**Work order**
Only a number is wanted here. Tally the lines of the data that contain "computer".

**Data for this exercise**
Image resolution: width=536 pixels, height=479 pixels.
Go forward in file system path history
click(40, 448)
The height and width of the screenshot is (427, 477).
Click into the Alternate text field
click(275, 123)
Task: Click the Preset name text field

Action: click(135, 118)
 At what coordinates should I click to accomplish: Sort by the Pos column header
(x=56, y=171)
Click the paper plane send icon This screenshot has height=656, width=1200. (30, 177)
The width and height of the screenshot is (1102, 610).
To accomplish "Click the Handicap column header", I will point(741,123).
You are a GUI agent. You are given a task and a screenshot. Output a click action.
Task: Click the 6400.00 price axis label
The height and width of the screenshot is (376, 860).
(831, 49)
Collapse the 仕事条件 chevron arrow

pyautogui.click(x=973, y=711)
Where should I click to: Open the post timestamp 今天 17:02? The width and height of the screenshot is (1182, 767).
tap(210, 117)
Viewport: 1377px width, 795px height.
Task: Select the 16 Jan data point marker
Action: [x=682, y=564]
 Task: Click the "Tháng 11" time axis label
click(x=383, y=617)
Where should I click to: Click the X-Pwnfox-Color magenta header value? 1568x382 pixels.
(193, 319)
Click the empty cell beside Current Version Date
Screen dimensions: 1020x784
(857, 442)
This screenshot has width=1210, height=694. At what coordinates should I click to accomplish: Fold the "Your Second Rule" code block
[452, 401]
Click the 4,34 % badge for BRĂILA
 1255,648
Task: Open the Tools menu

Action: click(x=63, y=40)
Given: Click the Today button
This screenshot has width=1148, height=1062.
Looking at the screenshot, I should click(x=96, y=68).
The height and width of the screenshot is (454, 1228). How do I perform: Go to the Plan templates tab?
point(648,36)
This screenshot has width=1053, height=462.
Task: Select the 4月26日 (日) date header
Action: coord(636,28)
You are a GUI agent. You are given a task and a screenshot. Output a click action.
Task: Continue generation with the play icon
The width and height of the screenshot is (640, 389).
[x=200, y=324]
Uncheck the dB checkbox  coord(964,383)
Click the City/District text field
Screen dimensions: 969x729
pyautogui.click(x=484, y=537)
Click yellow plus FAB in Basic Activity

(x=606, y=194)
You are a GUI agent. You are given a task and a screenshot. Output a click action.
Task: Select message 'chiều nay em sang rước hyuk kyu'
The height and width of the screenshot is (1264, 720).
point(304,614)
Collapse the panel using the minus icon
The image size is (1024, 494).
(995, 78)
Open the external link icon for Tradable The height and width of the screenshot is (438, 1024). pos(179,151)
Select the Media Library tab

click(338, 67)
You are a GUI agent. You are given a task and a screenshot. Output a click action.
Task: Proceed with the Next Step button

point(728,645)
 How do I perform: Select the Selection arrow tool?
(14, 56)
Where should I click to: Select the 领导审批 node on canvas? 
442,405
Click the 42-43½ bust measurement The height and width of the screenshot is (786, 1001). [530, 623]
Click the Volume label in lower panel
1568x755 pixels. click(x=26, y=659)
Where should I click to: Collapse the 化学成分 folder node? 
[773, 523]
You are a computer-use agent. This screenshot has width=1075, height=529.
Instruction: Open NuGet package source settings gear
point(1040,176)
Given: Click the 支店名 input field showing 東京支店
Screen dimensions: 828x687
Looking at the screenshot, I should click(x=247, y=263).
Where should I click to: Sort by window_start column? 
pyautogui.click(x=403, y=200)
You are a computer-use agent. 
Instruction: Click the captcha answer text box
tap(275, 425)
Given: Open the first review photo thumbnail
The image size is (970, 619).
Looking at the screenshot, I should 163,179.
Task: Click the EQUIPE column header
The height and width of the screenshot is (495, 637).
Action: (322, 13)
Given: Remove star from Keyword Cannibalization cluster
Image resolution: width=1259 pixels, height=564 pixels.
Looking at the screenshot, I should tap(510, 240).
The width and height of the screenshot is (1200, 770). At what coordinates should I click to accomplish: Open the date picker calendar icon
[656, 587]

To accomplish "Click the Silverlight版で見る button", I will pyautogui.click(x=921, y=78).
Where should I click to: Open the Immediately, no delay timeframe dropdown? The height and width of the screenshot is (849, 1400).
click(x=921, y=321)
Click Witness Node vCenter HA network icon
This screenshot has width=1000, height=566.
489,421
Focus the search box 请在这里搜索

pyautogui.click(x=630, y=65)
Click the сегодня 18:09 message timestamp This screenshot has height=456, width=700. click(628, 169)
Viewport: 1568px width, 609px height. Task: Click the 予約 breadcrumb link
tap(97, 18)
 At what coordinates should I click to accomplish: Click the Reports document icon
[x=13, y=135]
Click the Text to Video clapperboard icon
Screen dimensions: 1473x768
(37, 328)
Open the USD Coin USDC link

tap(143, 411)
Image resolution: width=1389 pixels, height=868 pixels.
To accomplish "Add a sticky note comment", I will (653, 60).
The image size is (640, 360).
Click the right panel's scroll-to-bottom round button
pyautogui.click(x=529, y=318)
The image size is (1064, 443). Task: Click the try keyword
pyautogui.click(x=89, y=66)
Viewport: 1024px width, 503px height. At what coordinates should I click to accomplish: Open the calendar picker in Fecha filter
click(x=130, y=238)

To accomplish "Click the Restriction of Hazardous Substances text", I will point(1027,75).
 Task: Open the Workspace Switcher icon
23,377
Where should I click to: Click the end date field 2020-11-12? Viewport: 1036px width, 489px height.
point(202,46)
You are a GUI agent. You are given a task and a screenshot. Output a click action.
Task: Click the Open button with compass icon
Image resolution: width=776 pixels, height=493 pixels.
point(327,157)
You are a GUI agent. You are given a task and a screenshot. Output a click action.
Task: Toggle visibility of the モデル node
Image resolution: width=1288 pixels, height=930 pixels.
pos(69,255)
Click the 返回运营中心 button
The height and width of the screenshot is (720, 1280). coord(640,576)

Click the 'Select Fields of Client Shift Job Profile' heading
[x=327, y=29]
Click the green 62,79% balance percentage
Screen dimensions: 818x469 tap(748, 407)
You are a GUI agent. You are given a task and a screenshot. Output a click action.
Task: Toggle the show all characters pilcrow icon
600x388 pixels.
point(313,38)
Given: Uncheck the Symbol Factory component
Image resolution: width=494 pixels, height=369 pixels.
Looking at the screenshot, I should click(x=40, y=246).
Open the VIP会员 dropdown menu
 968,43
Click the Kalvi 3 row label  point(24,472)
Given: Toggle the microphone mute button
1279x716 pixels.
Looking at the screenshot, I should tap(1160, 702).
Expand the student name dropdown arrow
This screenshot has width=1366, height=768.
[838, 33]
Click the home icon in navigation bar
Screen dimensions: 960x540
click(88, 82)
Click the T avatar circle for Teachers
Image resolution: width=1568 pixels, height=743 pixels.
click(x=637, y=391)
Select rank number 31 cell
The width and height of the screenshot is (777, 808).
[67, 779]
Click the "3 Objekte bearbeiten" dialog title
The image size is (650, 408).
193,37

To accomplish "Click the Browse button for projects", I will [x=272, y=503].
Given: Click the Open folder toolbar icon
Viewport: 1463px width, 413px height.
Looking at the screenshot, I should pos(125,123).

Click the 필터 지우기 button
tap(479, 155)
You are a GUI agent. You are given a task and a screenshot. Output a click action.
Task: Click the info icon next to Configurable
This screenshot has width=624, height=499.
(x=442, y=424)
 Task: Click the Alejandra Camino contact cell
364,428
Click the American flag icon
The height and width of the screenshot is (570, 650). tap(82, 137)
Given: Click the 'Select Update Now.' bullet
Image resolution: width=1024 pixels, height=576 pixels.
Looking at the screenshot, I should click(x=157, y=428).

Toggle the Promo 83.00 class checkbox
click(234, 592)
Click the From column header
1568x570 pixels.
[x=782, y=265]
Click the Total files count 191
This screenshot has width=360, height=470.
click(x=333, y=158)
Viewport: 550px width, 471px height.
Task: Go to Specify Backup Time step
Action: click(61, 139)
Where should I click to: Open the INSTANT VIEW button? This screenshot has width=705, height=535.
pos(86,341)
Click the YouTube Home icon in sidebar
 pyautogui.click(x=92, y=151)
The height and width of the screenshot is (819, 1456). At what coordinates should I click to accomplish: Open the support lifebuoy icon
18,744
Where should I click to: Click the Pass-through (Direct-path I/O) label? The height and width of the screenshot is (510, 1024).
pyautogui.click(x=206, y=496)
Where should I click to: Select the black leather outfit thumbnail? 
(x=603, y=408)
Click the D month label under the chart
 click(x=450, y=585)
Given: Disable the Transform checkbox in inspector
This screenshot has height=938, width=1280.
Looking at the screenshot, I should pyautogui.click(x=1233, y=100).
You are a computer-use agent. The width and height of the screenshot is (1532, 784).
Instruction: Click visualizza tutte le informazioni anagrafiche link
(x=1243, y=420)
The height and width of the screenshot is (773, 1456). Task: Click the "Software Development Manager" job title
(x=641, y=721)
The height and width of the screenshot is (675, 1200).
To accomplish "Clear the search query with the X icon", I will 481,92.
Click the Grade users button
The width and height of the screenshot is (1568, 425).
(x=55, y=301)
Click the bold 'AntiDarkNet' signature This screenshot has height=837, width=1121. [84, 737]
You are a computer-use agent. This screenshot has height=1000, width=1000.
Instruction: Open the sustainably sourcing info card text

**Response box**
4